Les nouvelles technologies pour l’enseignement des mathématiques
Intégration des TICE dans l’enseignement des mathématiques

MathémaTICE, première revue en ligne destinée à promouvoir les TICE à travers l’enseignement des mathématiques.

Fonction numérique d’une variable réelle via un usage des TICE
Article mis en ligne le 31 août 2012
dernière modification le 1er septembre 2012

par Hafida Bouanani

Cet article complète ceux, très consultés, que des chercheurs marocains ont déjà confiés à MathémaTICE.

Une version pdf de l’article est téléchargeable en fin de l’article en ligne.

Les auteurs : Hafida BOUANANI [1] ; Mohamed BAHRA [2] ; Naceur ACHTAICH  [3] ; Mohammed TALBI [4]

Résumé

Avec l’avènement des TICE, le milieu physique s’est considérablement enrichi d’objets qui, contrairement aux objets statiques qui sont seuls disponibles avant cet avènement, sont autant de virtualités dynamiques, autant de potentialités de formes et de configurations évolutives, éventuellement passibles de concrétisation. Dorénavant, l’activité de l’apprenant ne saurait être mathématicienne que si elle est ponctuée par une dialectique ‘configuration/dé-configuration’, en ce sens que la configuration dynamique de points est alors une ‘monstration’ de quelque relation. Par contre, cette monstration appelle de manière nécessaire une démonstration. Dans cet article, nous tentons de montrer en quoi les courbes de fonctions numériques de la variable réelle, vues comme autant de captures de mouvements de points mobiles, constituent, via les logiciels de géométrie dynamique, un substrat pour cette dialectique.

Mots clés  : capture du mouvement, géométrie dynamique, monstration, démonstration dialectique ‘configuration/déconfiguration’.

Problématique

Le système d’enseignement des mathématiques marocain connaît des changements notables induits par l’avènement des TICE en général, et des logiciels de géométrie dynamique en particulier. Un besoin de formation des enseignants s’est ressenti, d’où des sessions successives de formation des enseignants, des futurs enseignants, et de tous les acteurs impliqués. Des équipements nécessaires sont mis à la disponibilité des établissements. Or ces formations se centrent uniquement sur le matériel accompagnant ces technologies et sur leur mode d’emploi et non pas sur l’apport épistémologique éventuel des variables didactiques spatiotemporelles que ce matériel rend désormais disponibles.
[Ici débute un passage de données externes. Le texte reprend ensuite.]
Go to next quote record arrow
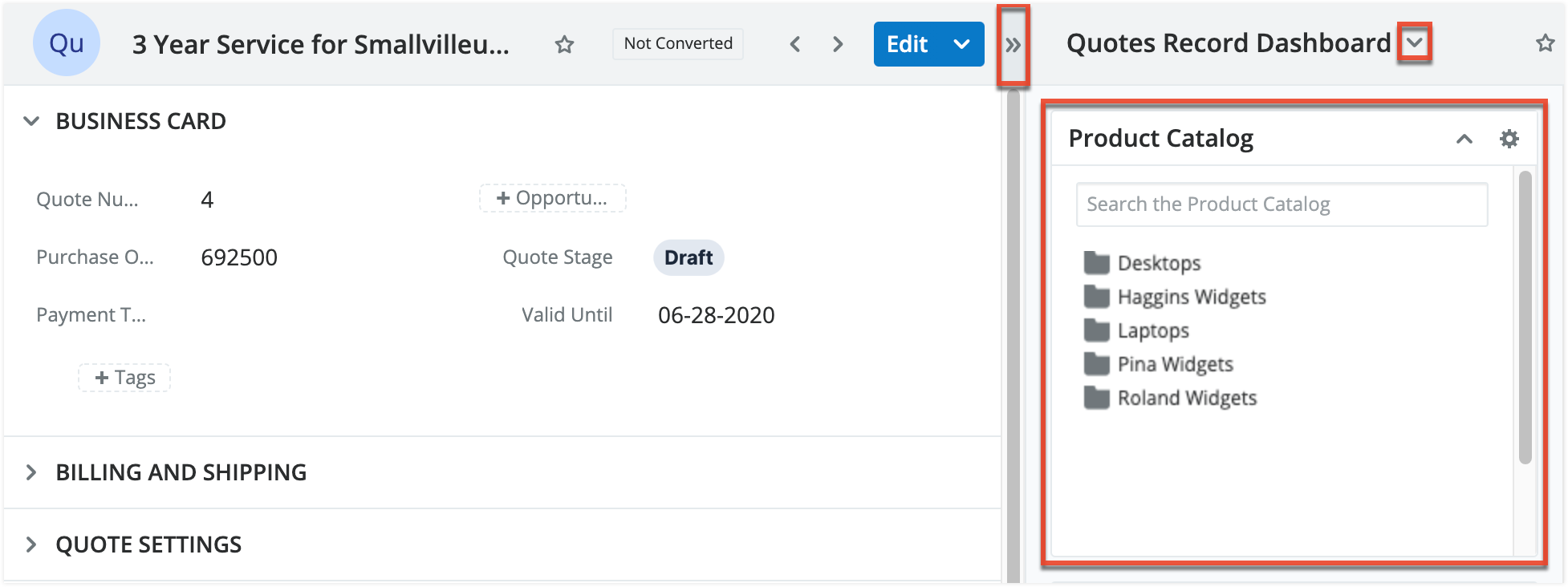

La géométrie est pourvoyeuse de moyens de modélisation pour les mathématiciens et gagnerait, par conséquent, à être outil d’enseignement. Par contre, pour les pratiques scolaires, la géométrie est uniquement objet d’enseignement. La géométrie s’est émancipée de sa conception originelle, la mesure de la terre, pour devenir, surtout via ces logiciels qu’on appelle, à juste titre, logiciels de géométrie dynamique, une géométrie des virtualités de configurations de points et de directions. Cependant, l’usage de ces logiciels dans le milieu scolaire ne saurait être efficient sans montrer, les preuves à l’appui, qu’il peuvent porter à l’évidence la caducité de certaines pratiques enseignantes et de certains choix didactiques.

Deux conceptions de la fonction numérique de la variable réelle : une conception sténographique et une conception kinesthésique.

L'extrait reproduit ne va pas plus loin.